**Work instructions**
Switch "Open" to "Launch" in the lines running from the one containing "The image size is (717, 538)." through the end of the data, inclusive, and write out only those lines with no other change. Leave the pictures out of the result.

[Data records]
========
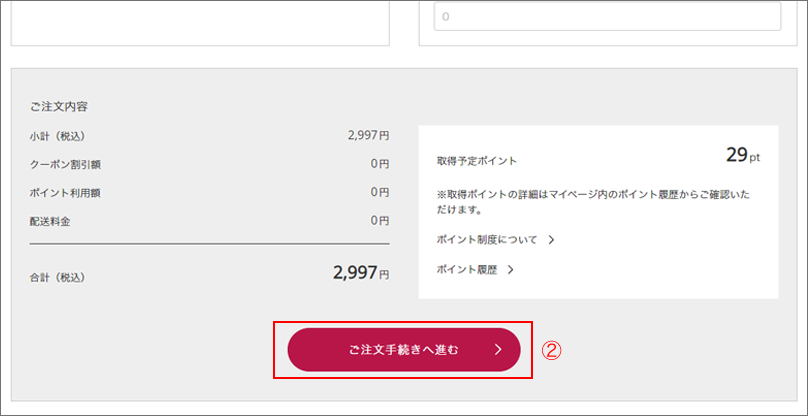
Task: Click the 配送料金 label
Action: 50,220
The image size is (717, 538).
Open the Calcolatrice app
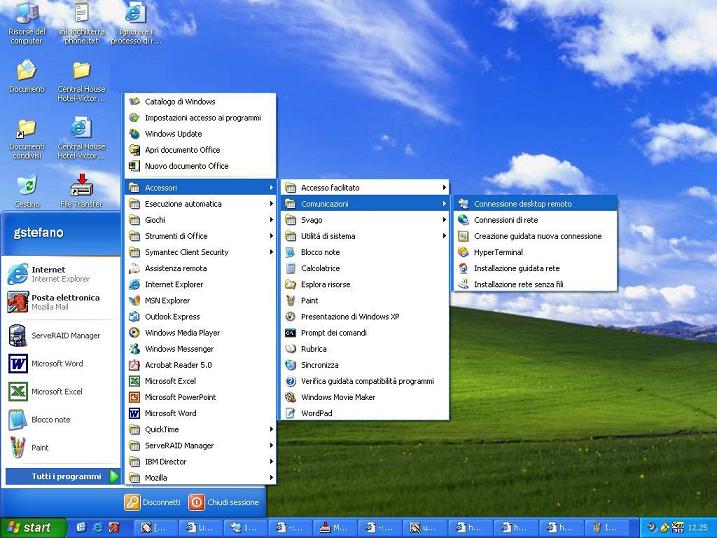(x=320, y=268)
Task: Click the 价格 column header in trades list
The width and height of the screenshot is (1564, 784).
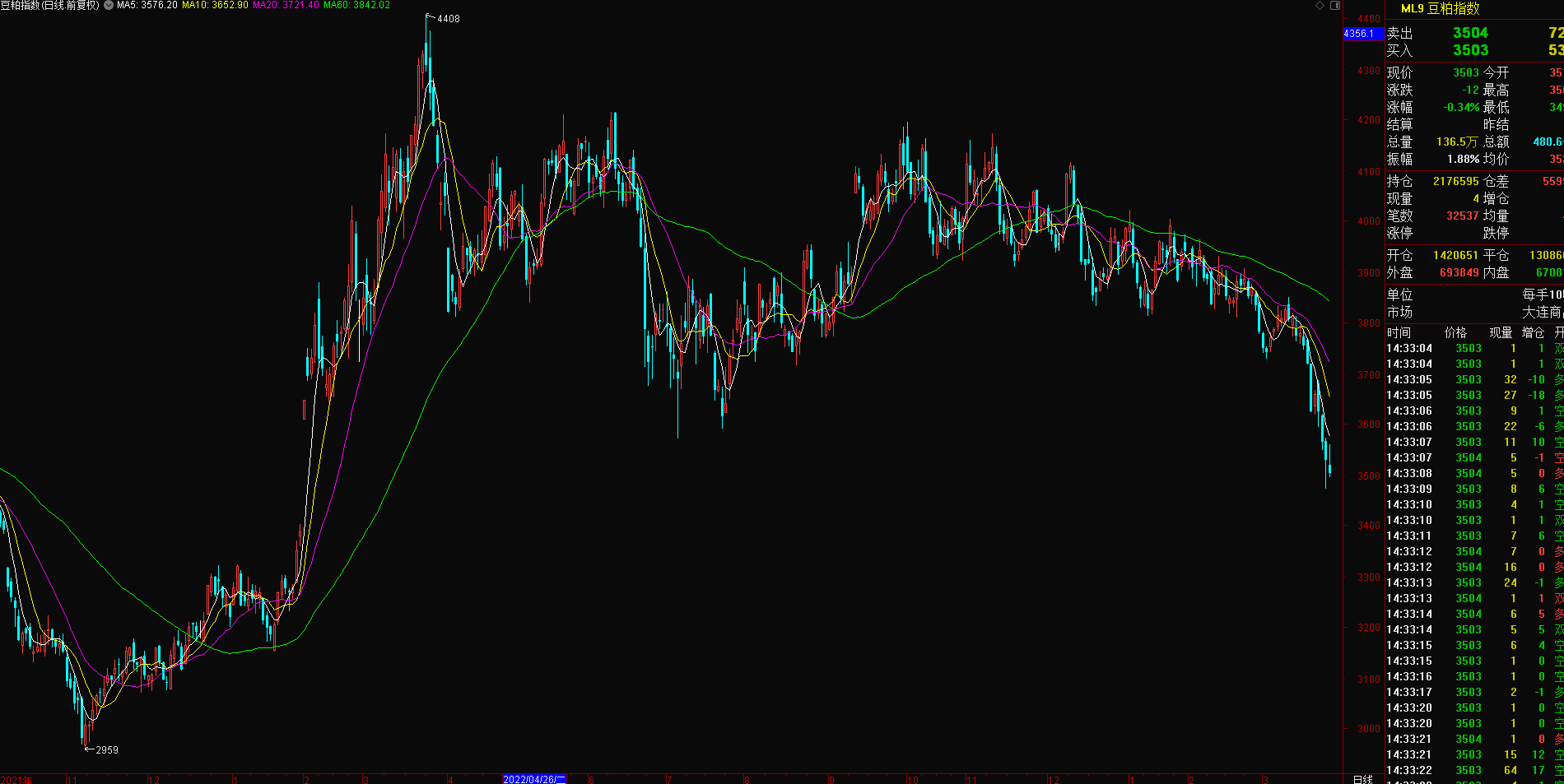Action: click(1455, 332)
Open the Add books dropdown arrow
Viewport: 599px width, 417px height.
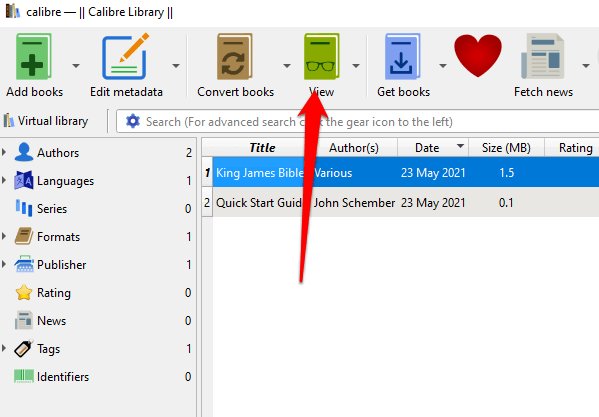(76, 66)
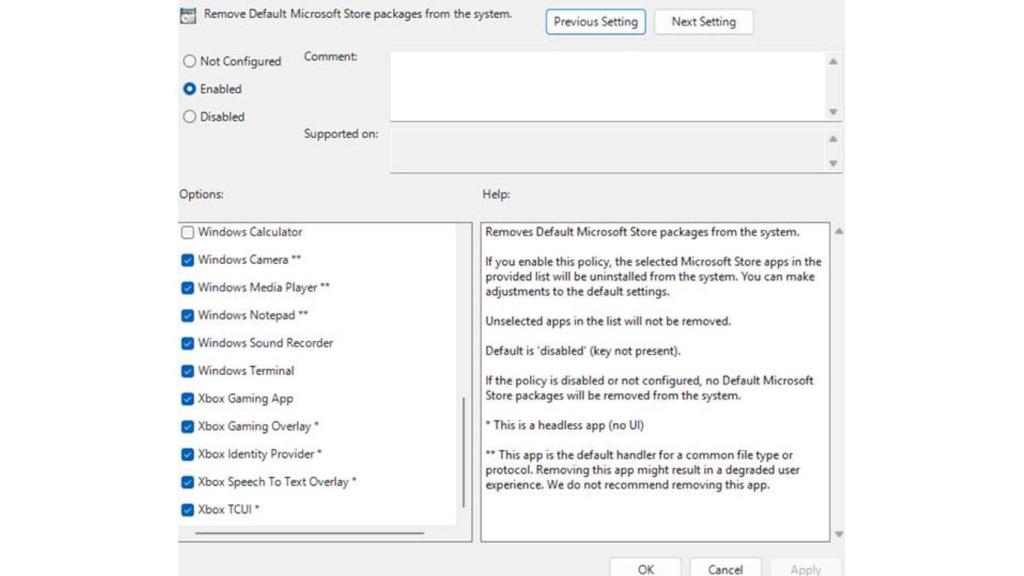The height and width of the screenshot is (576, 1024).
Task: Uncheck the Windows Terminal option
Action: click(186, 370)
========
**Written solution**
The image size is (717, 538).
Launch the Calcolatrice app
(x=320, y=268)
Task: Click the 价格 column header in trades list
The width and height of the screenshot is (1564, 784).
Action: click(1455, 332)
Launch the Add books dropdown arrow
Viewport: 599px width, 417px height.
(76, 66)
The height and width of the screenshot is (576, 1024).
Task: Uncheck the Windows Terminal option
Action: click(186, 370)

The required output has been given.